In 1962, Al Strong decided he wanted an older car to hot-rod-one that could beat his friend Terry Walstrom's '57 Chevy and could really lay rubber as well. Al had been looking at a '24 Dodge coupe in a farmer's yard that was for sale for $25. As he looked for the right car, he remembered a '32 Ford five-window coupe body and frame sitting on the ground in a body shop parking lot. It belonged to Chet Mooney, a high school buddy, and when Al called to see if it was for sale, Chet asked Al how much he wanted to spend. Responding with $25 got a laugh out of Chet, as he needed $75 for it. You have to remember that in 1962, a '32 Ford was just another old car.

Several weeks later Chet called on a Sunday afternoon and asked if Al was still interested in the '32. The body shop had been sold and everything had to be gone that day. So, he paid Chet $25 and hauled the car home. Growing up in a single-parent home, Al's mom was very tolerant and put up with a lot. With that said, the body and frame were parked in the street in front of the house, where it sat until Al could get into the single-car garage. Their neighbors just shook their heads and smiled at what the young Strong boy had dragged home, again!

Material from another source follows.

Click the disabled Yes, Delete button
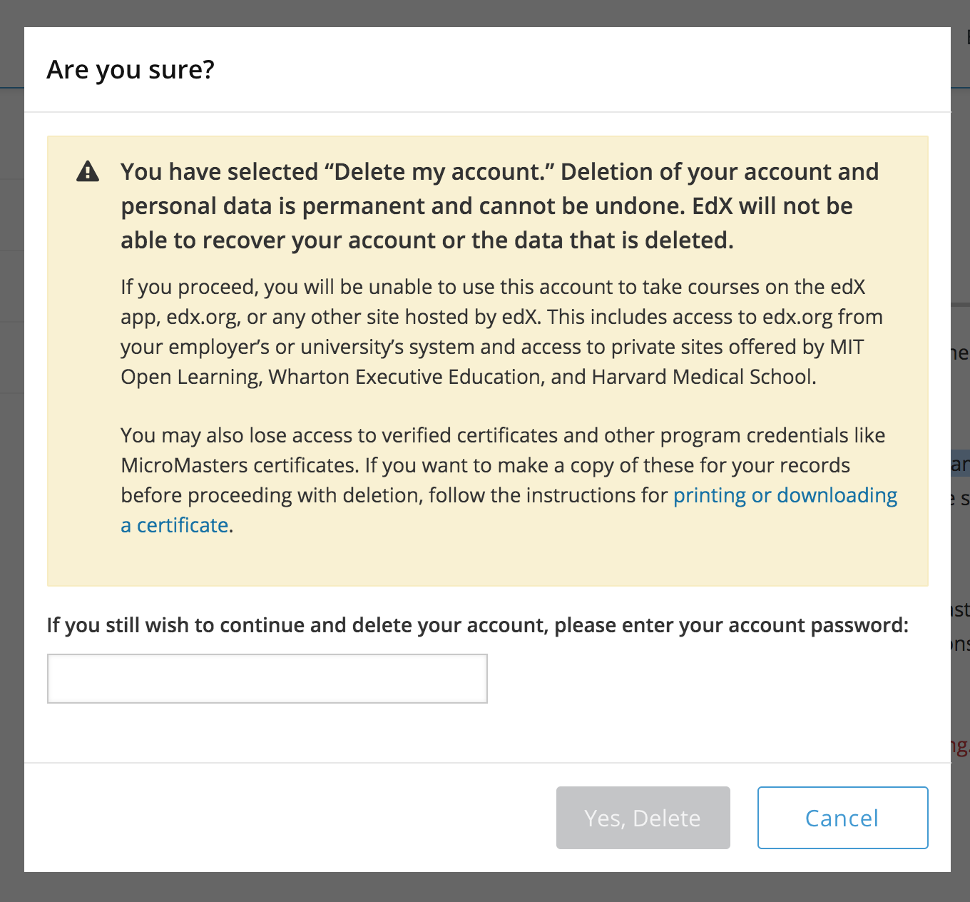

After combing the local wrecking yards for parts, the '32 started to take on a new life. The car was already chopped a massive 4 inches when they got it, and to be a proper race car it had to be channeled. Next came a '56 Buick 322ci Nailhead engine for $150 out of Bearson Auto Wrecking. Then a '39 transmission and rear axle were located at Ben's Auto Wrecking, and a '32 Ford windshield frame was found stuck in the mud at Johnson's Ford Specialties. About three months later, everything was just about bolted together. After Al and buddy John McCann worked at the Glisen Rocket Gas Station, where Al worked after school, to get it finished up, it finally fired up and came to life and got its first road test. According to Al, it burned rubber, hauled you-know-what, and was plenty scary.

With traffic conditions what they are today, it's hard to imagine that in 1962 there was almost no traffic, period. When it came time for the first big race, the car was running quite well and set to go against Terry Wahlstrom's notorious '57 Chevy. The time was set for after school on 82nd Avenue in front of Kings Drive-In. It seemed like half of Madison High School was there. They lined up on 82nd and a carhop named Jackie got between them, jumped into the air, yelled "go," and they were off. What a disappointing race for the spectators; the coupe blew the doors off the '57 so badly it was embarrassing. Now there was a new sheriff in town-the '32.

The old coupe was driven regularly until the Navy Seabees came calling for Al after graduation. It was stored in his mom's garage for a year or so and then over at a buddy's later. Friends wrote that they saw the car cruising Portland on the weekends, which it wasn't supposed to be doing. When Al arrived home, he discovered a cracked head most likely from overheating in traffic-he fixed it and went from there. The next step was to add dual-quad carburetors and Offenhauser aluminum valve covers to accentuate the seriousness of the chopped and channeled car.